TASK DIRECTIONS:
The lines you return should be those containing the string "will", taken from the data below.

(Pixel coordinate grounding data)
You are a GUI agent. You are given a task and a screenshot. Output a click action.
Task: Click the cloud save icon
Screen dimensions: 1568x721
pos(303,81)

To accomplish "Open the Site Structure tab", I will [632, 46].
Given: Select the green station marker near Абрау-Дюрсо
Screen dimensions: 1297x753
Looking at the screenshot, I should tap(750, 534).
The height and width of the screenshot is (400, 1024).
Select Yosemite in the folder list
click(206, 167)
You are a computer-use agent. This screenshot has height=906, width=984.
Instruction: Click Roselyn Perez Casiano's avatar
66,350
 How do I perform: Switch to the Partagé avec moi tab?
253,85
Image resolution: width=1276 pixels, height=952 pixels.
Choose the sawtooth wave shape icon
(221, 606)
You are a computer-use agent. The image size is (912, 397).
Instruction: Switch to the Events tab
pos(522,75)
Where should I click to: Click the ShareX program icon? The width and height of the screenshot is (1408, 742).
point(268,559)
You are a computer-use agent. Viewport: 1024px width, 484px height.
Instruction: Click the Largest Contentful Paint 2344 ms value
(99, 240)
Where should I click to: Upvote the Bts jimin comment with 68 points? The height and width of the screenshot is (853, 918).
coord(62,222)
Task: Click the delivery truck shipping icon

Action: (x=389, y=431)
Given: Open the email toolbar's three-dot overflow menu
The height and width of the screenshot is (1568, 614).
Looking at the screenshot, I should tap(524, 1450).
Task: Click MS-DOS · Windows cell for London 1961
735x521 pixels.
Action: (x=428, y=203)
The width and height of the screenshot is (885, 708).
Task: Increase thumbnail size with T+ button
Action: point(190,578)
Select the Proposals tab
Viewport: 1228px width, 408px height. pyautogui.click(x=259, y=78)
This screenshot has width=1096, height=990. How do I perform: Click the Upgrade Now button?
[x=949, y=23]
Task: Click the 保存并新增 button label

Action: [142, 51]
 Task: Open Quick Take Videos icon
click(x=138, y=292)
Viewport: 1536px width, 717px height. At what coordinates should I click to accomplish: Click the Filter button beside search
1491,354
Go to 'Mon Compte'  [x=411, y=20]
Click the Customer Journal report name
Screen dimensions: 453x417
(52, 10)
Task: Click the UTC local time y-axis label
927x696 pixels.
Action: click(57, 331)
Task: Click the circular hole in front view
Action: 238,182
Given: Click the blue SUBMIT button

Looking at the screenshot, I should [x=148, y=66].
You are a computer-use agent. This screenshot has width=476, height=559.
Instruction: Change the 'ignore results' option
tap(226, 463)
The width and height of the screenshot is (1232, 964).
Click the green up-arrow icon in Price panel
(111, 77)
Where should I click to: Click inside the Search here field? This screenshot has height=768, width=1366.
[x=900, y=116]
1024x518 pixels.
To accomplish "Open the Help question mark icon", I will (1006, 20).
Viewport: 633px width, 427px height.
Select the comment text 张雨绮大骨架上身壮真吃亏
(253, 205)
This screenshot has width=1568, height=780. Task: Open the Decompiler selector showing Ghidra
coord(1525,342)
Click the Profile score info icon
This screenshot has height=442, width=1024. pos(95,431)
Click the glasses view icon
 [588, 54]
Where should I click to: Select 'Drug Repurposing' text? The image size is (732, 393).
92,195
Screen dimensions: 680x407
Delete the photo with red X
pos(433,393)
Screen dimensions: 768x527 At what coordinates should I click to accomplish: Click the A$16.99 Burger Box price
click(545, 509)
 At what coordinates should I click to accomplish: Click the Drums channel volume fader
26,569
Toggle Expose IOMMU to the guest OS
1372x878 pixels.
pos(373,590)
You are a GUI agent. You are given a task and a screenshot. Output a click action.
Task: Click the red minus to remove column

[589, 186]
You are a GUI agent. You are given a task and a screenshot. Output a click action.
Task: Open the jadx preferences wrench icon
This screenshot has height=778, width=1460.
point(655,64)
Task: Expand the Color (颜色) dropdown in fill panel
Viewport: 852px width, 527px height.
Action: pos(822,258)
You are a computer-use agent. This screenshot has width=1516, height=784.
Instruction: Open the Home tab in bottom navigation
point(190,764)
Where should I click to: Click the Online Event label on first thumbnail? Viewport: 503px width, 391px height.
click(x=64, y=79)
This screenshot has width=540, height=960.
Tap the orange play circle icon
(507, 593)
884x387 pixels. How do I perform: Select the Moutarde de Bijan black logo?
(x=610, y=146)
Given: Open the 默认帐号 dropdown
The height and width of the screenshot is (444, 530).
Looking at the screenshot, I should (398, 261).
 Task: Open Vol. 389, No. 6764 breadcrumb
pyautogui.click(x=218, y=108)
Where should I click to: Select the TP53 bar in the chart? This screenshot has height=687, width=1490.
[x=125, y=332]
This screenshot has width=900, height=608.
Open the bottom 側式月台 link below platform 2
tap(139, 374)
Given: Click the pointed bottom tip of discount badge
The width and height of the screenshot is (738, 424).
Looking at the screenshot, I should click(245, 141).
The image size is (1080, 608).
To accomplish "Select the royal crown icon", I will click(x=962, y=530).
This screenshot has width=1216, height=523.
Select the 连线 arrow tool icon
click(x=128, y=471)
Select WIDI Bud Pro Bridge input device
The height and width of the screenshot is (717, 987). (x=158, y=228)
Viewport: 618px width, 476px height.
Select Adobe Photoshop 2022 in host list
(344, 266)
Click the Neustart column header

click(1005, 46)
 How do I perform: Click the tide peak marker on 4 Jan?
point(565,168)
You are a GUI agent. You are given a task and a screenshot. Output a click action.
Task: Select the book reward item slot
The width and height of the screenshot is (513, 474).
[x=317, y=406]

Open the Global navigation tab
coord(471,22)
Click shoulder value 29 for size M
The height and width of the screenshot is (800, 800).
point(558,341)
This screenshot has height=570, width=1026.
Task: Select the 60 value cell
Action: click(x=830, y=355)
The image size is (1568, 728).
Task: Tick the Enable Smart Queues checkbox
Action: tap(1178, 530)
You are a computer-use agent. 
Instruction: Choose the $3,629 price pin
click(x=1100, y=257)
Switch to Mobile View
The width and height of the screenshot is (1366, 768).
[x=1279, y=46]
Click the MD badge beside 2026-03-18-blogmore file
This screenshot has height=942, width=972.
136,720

WRITTEN RESPONSE:
To accomplish "Open the Site Structure tab", I will [632, 46].
To accomplish "Open the Help question mark icon", I will (1006, 20).
To accomplish "Select the royal crown icon", I will click(x=962, y=530).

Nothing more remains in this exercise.